The LOSO validation confirmed that both BiLSTM and RCNN have the potential to achieve high F1-scores when data comes from a new subject increasing the reasons to further investigate in this direction. This result is consistent with a similar BiLSTM architecture that has been implemented in [28] to classify MMH tasks. The authors obtained comparable F1-scores (91%) to ours but at the cost of using the FB configuration, composed of the 3-axis accelerations and angular velocities of all the 17 IMUs of the Xsens suit, resulting in 102 network inputs. This makes their network more complex and the method less flexible and generalizable since the users are forced to wear an FB suit equipped with IMUs to have suitable motion data. Conversely, the proposed BiLSTM network is much lighter, as the input is composed of only 10 variables. Moreover, using joint angles, velocity, and acceleration data opens the way to test and enhance the network with motion data gathered with other technologies such as RGB camera-based motion capture. This is a crucial point for HAR because the purchase and use of a FB suit can be unaffordable in MMH activities. Indeed, nowadays, many researchers exploit signals acquired with IMUs embedded in smartphones or even smartwatches for HAR of ADLs [49] and even MMH activities [50], but still with low classification performances.

The proposed RCNN is, to the best of our knowledge, a novel proposal for HAR, as the existing RCNN is much more complex. DeepConvLSTM [21] has four convolutional layers instead of our two layers and uses two LSTM layers instead of one GRU. The comparison with our proposed networks showed that DeepConvLSTM has similar (even lower) recognition performance despite its consistently higher computational cost. This may be intepreted with an unnecessary complexity of this network in relation to the classification task. This is confirmed by the application of this network in other datasets [22,50,51]. Considering the supposed target applications, the classification performance achieved on most classes allows using the proposed network. The most critical class was PT (placing the object on the table), which is mainly confused with the N-pose static position, maybe for its little variation of joint flexions especially when handling light loads (Figure 8).
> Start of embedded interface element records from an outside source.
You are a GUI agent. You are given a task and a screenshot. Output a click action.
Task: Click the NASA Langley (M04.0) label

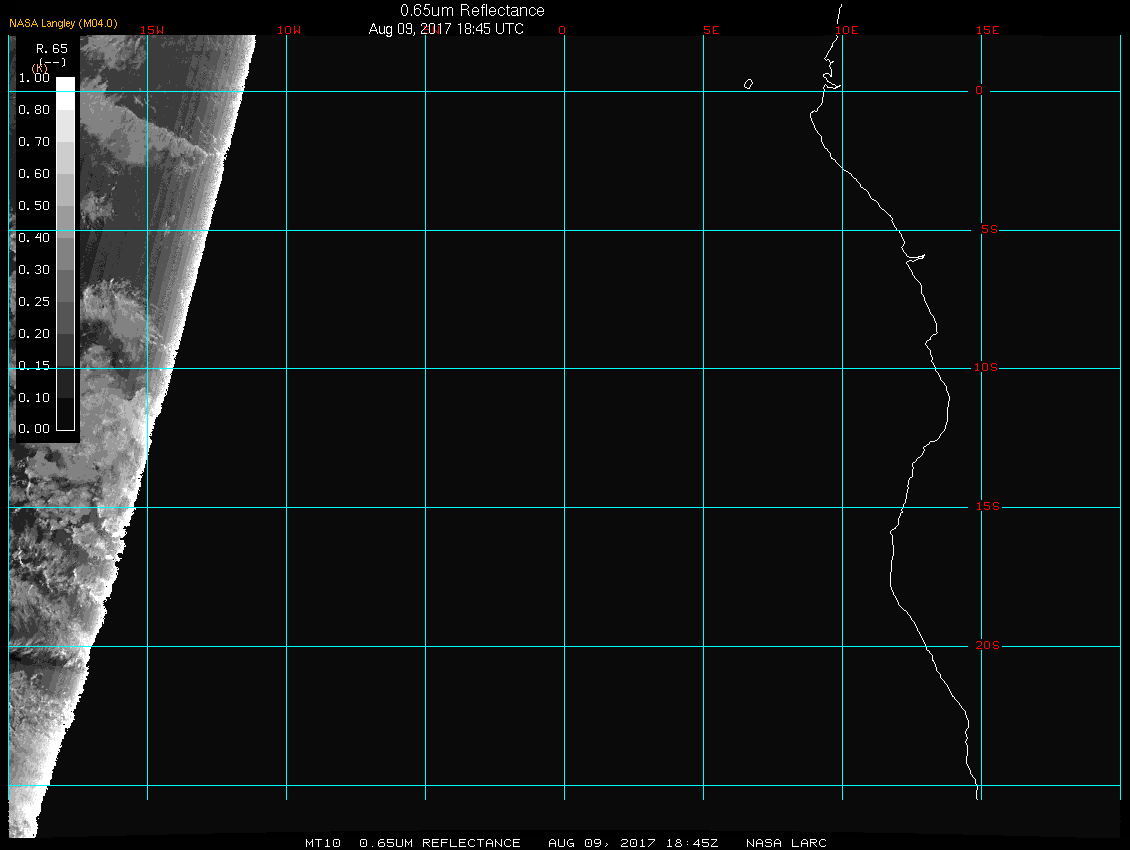pos(63,23)
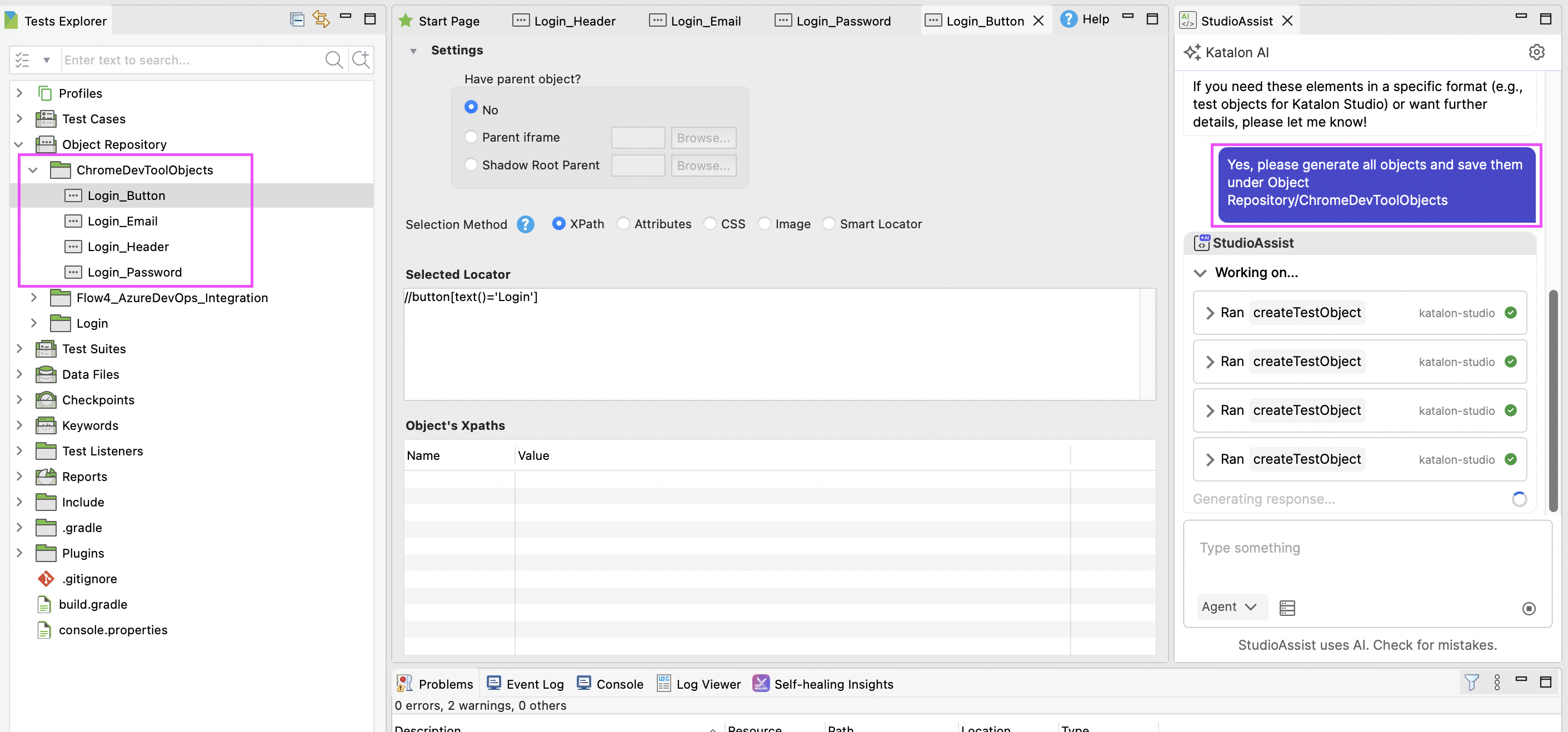Choose Smart Locator as selection method
This screenshot has height=732, width=1568.
[828, 223]
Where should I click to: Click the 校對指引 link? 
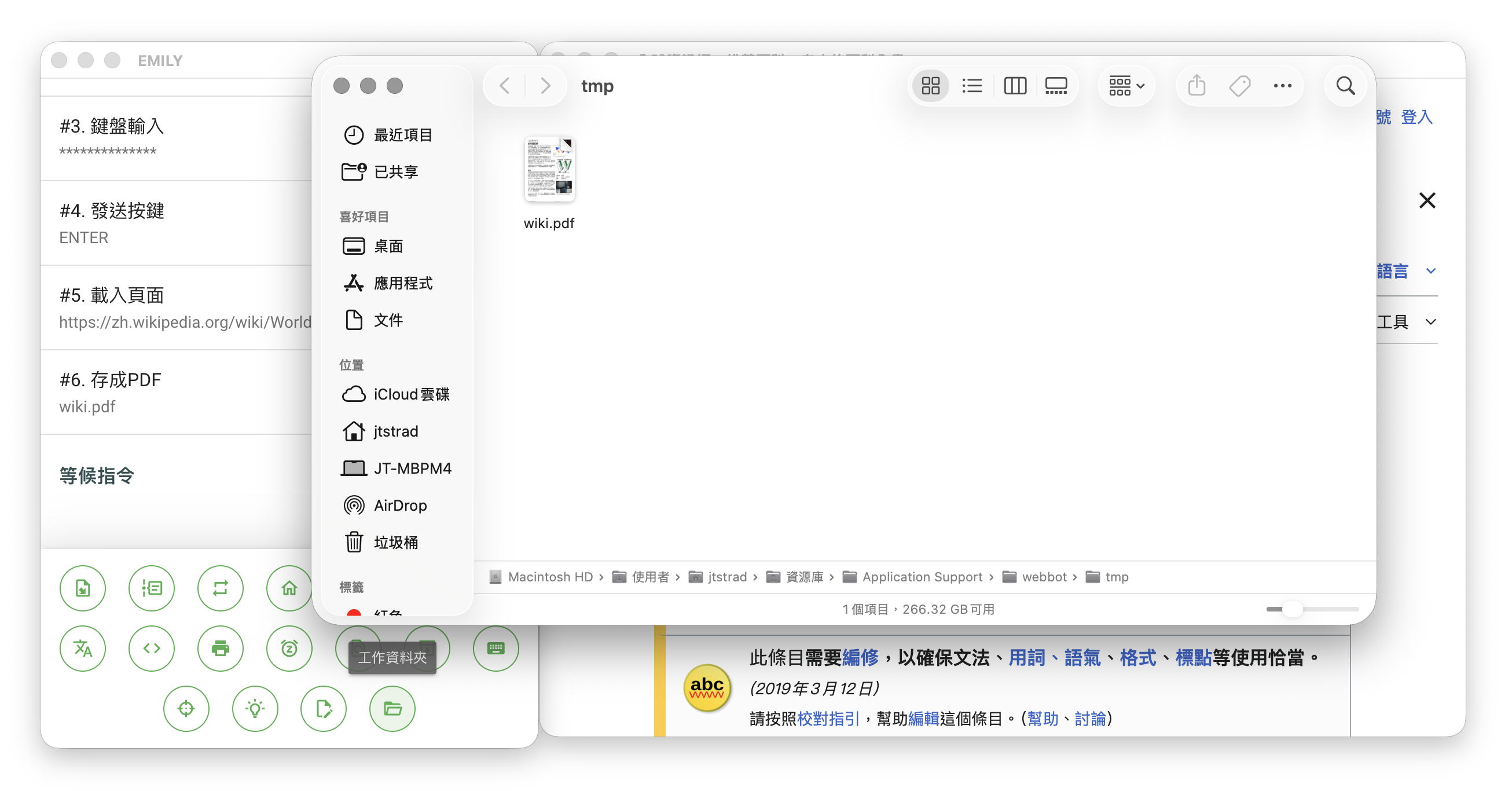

In the evaluation of the biomechanical overload due to MMH, which causes WMSDs, newly developed methods rely more and more on quantitative data instead of visual inspection of videos [52,53]. Both the proposed HAR networks enable automatic segmentation, thus drastically reducing the time that the rater needs for manual segmentation. However, if higher recognition performances are desired, the raters can review the network output and correct it, providing valuable new data to train the network and increase its classification ability.

6. Conclusion

This work has been motivated by the scarcity of research on HAR systems for MMH activities given its potential impact on the automatization of ergonomic risk assessment and human-robot collaboration in shared tasks. In this study, we compared different DL algorithms to classify MMH tasks and proposed the BiLSTM and the RCNN as the best choices. In fact, they achieve a similar (even better) classification performance with regards to the SoA with a significantly lower complexity. BiLSTM is preferable for network complexity, whereas RCNN should be taken into consideration for larger datasets. These networks require a limited set of motion and sEMG data and can be used in ecological settings in both logistics and industry. The abstraction from raw data encourages us to test these networks with motion data gathered with depth/stereo cameras, which would limit the number of wearable sensors and improve the feasibility of its pervasive use in MMH activities performed in spatially limited workplaces. Moreover, we plan to reduce the network input to minimize the sensors that the user needs to wear to obtain segmentation with comparable F1-score, thus enlarging possible applications of the proposed networks.